Yeah – it’s crazy and repetitive and often ridiculously hard but not for the reasons you want. Despite some minor improvements the controls are often unresponsive and the camera is all over the place trying to give you all these cool “moments” with slow-motion, freeze frames, or quick-zooms as your blade pierces an enemy torso. But all of these camera moves only make it that much harder to intelligently fight, so you end up just button mashing and hoping that somebody or something is in the path of your blade. Blocking is replaced with side rolls and forward lunges that make you untouchable to all but the bosses. Press LT and forward and you are suddenly behind your target where you can easily get a few hits then just as he turns around repeat the lunge move and XXX until dead.

Visually, Ninja Gaiden 3 looks fantastic in places and other places not so much, but then it’s hard to keep track of the action with all fast cuts and cinematic effects. Some textures looks great while others are bland. Some enemies are cool while others are boring and then they start reusing enemies. Why am I fighting British SAS in some deserted desert facility? Did they suddenly join the LoA? And in a game that is rooted in some sort of reality, how does an 800-foot Asian spider queen fit into the mix?

The music is great and really amps the combat adrenaline and the sound effects are also really good with weapons and combat effects blended with plenty of environmental noises. The voice acting is average; some of it really good and some of it very bad. The main villain in the white mask is awesomely evil with the perfect delivery and pompous accent. Ryu sounds like Christopher Lambert doing his raspy Raiden character and there is one Asian kid in Ryu’s village that sounds a lot like Milhouse from The Simpsons.

You can polish off this game in around 12 hours depending on how long you get stuck on certain boss fights and if you go skull hunting, which is disabled on Hero difficulty by the way. The game will offer to lower the difficulty if it catches you repeating the same battle over and over, and I really enjoyed the unique spin on checkpoints and saving by having you interact with a falcon. These are just close enough that you seldom have to repeat too much of any level if you die or want to quit for the night.

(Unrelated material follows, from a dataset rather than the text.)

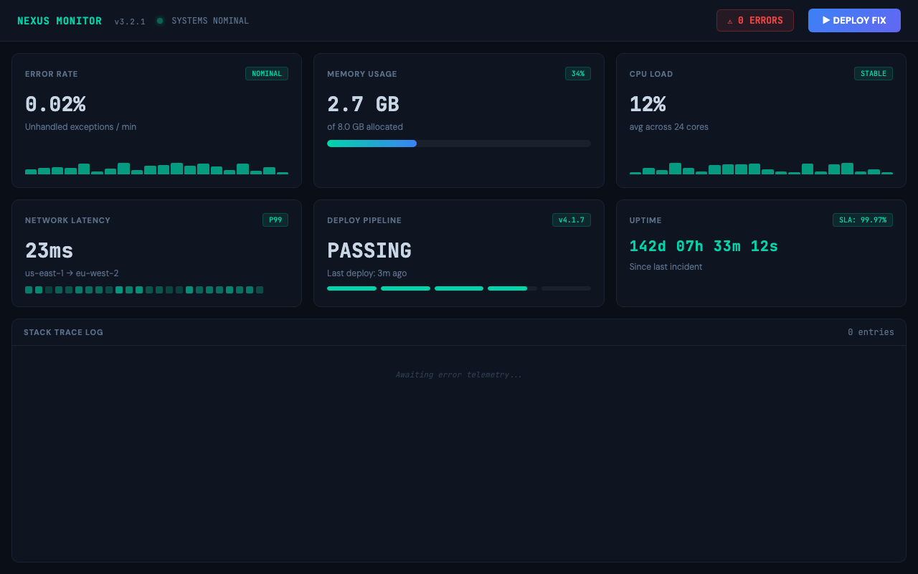Click the v4.1.7 Deploy Pipeline badge
This screenshot has width=918, height=574.
[x=571, y=220]
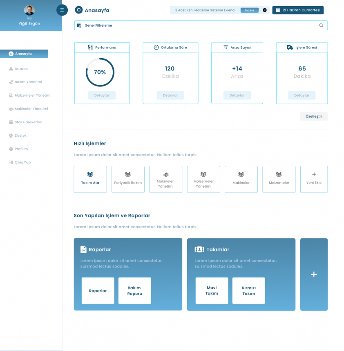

I had some issues with this game when it released last year, but the new Ninja Gaiden 3: Razor’s Edge edition is pretty damn sweet. They amped up the violence and tweaked the combat so it’s not as much of a button masher as it used to be – even though you still mash buttons – you just have to think a bit more while mashing and perhaps count your X’s a bit more carefully before throwing in a Y. I really enjoyed the new missions integrated into the Chapter Challenge that not only add to the story but also help freshen things up for those like myself who may have already played the original.

If you don’t already own Ninja Gaiden 3 then now is the time to buy, and if you already own the original you might want to consider a trade-in unless you’ve already invested in the DLC in which case it’s a bit harder to recommend. Either way; this is a great feature-rich and technical improvement that turns an average game into a must-play favorite.